Securities Law Prof Blog

Editor: Eric C. Chaffee
Univ. of Toledo College of Law

Thursday, July 17, 2014

Fisch on Money Market Funds

Jill E. Fisch has posted The Broken Buck Stops Here: Embracing Sponsor Support in Money Market Fund Reform on SSRN with the following abstract:

Since the 2008 financial crisis, in which the Reserve Primary Fund “broke the buck,” money market funds (MMFs) have been the subject of ongoing policy debate. Many commentators view MMFs as a key contributor to the crisis, in part because widespread redemption demands during the days following the Lehman bankruptcy led to a freeze in the credit markets. The response has been to deem MMFs a component of the nefarious shadow banking industry and to target them for regulatory reform.
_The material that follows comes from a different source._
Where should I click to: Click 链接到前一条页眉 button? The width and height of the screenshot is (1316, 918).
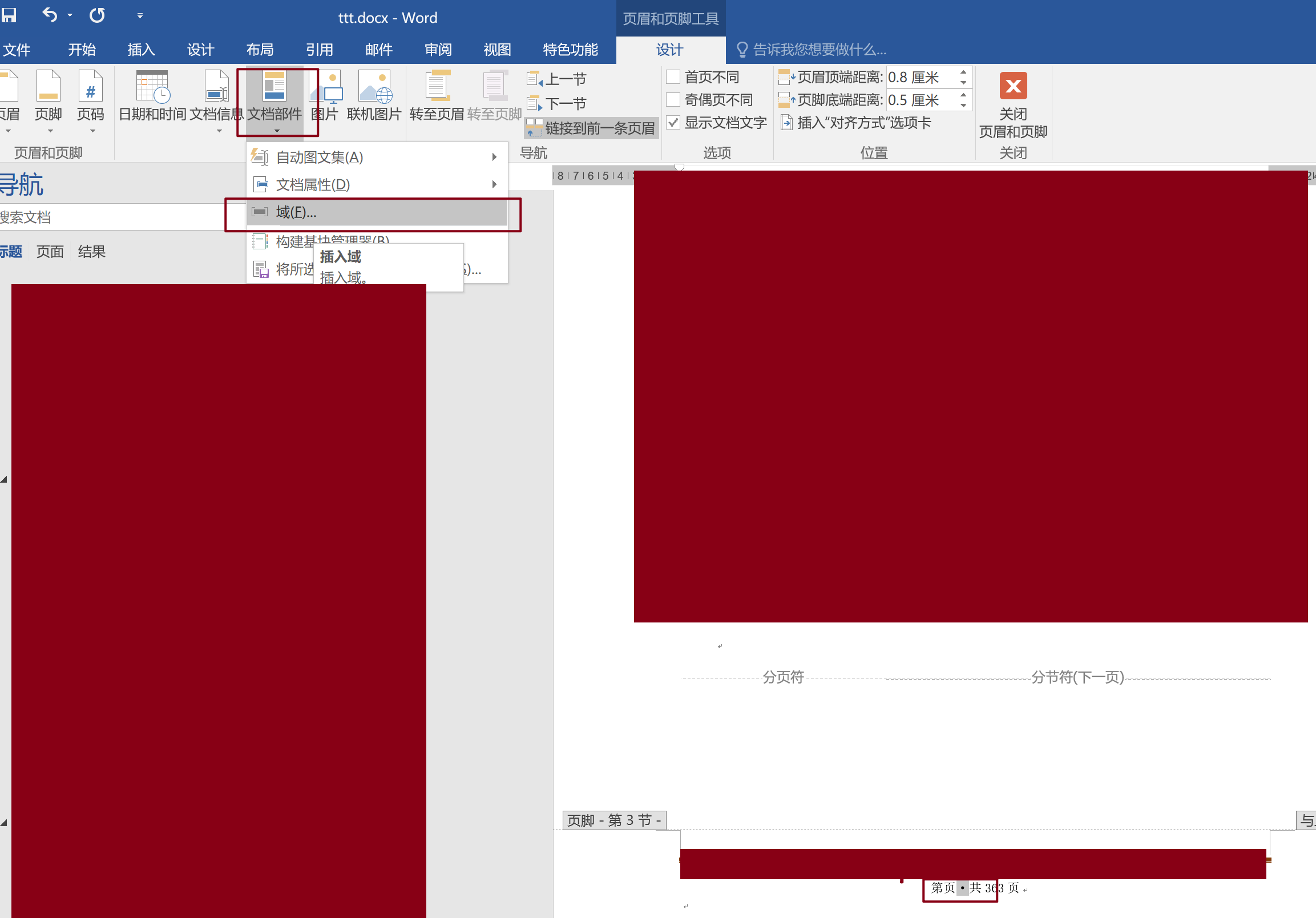tap(591, 128)
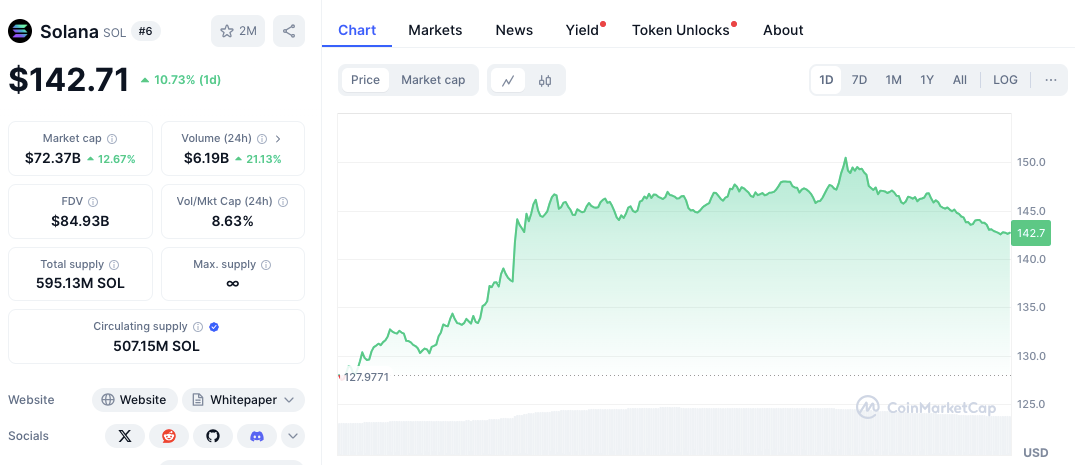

Determining the appropriate approach to MMF reform has proven difficult. Banks regulators prefer a requirement that MMFs trade at a floating NAV rather than a stable $1 share price. By definition, a floating NAV would prevent future MMFs from breaking the buck, but it is unclear that it would eliminate the risk of large redemptions in a time of crisis. Other reform proposals have similar shortcomings. More fundamentally, pending reform proposals could substantially reduce the utility of MMFs for many investors, which could, in turn, dramatically reduce the availability of short term credit.

The complexity of regulating MMFs has been exacerbated by a turf war among regulators. The Securities and Exchange Commission has battled with bank regulators both about the need for additional reforms and about the structure and timing of any such reforms. Importantly, the involvement of bank regulators has shaped the terms of the debate. To justify their demands for greater regulation, bank regulators have framed the narrative of MMF fragility using banking rhetoric. This rhetoric masks critical differences between banks and MMFs, specifically the fact that, unlike banks, MMF sponsors have assets and operations that are separate from the assets of the MMF itself. Because of this structural difference, sponsor support is not a negative for MMFs but a stability-enhancing feature.

The difference between MMFs and banks provides the basis for a simple yet unprecedented regulatory solution: requiring sponsors of MMFs explicitly to guarantee a $1 share price. Taking sponsor support out of the shadows provides a mechanism for enhancing MMF stability that embraces rather than ignoring the advantage that MMFs offer over banks through asset partitioning.